Hさんは愛されても自分の居場所がないと感じる自分の心を見つめ、自分のあり方を赤裸々に語りました。すぐそこにヒントがありそうで、まだ掴めない、そんな感じを 感じました。やはり、クロージングサークルのそのときまで、気づきは深まってゆくのでしょう。

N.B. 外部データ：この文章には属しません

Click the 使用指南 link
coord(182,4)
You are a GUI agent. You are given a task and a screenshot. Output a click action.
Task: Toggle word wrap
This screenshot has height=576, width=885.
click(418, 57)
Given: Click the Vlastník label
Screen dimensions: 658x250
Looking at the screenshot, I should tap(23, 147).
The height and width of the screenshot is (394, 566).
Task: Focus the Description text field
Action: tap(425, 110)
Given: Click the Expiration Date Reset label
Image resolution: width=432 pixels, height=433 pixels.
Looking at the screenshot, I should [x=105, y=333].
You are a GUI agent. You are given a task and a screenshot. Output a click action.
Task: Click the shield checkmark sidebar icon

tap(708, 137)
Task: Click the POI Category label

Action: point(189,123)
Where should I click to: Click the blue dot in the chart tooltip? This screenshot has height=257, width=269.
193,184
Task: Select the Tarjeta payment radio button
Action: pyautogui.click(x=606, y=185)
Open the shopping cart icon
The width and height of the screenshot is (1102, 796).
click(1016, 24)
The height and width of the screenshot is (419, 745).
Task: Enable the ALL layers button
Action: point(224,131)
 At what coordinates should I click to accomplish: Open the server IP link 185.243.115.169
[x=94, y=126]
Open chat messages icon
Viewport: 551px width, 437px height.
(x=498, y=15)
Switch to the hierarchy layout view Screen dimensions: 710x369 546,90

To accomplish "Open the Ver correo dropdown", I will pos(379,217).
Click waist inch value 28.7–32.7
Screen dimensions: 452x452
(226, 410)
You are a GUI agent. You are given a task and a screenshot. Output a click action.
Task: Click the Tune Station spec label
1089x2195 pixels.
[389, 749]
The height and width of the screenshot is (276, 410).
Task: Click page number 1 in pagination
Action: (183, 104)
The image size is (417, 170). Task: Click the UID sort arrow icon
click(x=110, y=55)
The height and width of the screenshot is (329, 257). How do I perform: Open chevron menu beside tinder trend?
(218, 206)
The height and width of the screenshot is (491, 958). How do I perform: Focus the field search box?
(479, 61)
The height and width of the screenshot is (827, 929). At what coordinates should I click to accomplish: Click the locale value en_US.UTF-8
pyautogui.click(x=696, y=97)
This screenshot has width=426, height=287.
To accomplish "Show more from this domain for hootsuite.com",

参加者10人がみな語ったところで時間となり、輪を閉じ ワインタイムにすることにしました。

和やかな歓談の途中、思わぬできごとが起こりました。

Sさんの言葉にひっかかりを感じたひとしさんが、Sさんを激しく叱りつけたのでした。
「俺はお前が恥ずかしい。朝までかけて考えろ。ここにいる女性たちの気持ちが お前には分かっていない。」

険悪なムードの中、悪びれずにSさんは女性たちに 意見を求めました。

Nさんが答えました。
「Sさんは、自分にはトラウマがないと言ってるけれど、あんなに自分を投げ出して叫んだり泣いたりしているWちゃんの心が伝わってないような気がするの。もしかしたら、Sさんのなかに自分では気がついていないブロックがあるのかもしれない。だから、わたしたちのありのままの姿が、あなたの心の奥を揺すぶり、開かれることを願っているの。」

深夜1時になりました。

ふと、気がついて わたしは座を閉じることにしました。

「もう、こんな時間になってしまったね。ひとしさん、まだリトリートは明日の2時までありますから、今、行き届かない部分があっても、必ず ちゃんと行き届くとわたしは信じてるの。明日は7時過ぎから始まります。お酒を飲んで話していても健康的じゃないし、もう、寝ましょう。」

ひとしさんもせいこさんも
すぐに気がついてくださいました。

それぞれに 少しだけ立ち話をして、満天の星空の下、静寂な夜がやってきました。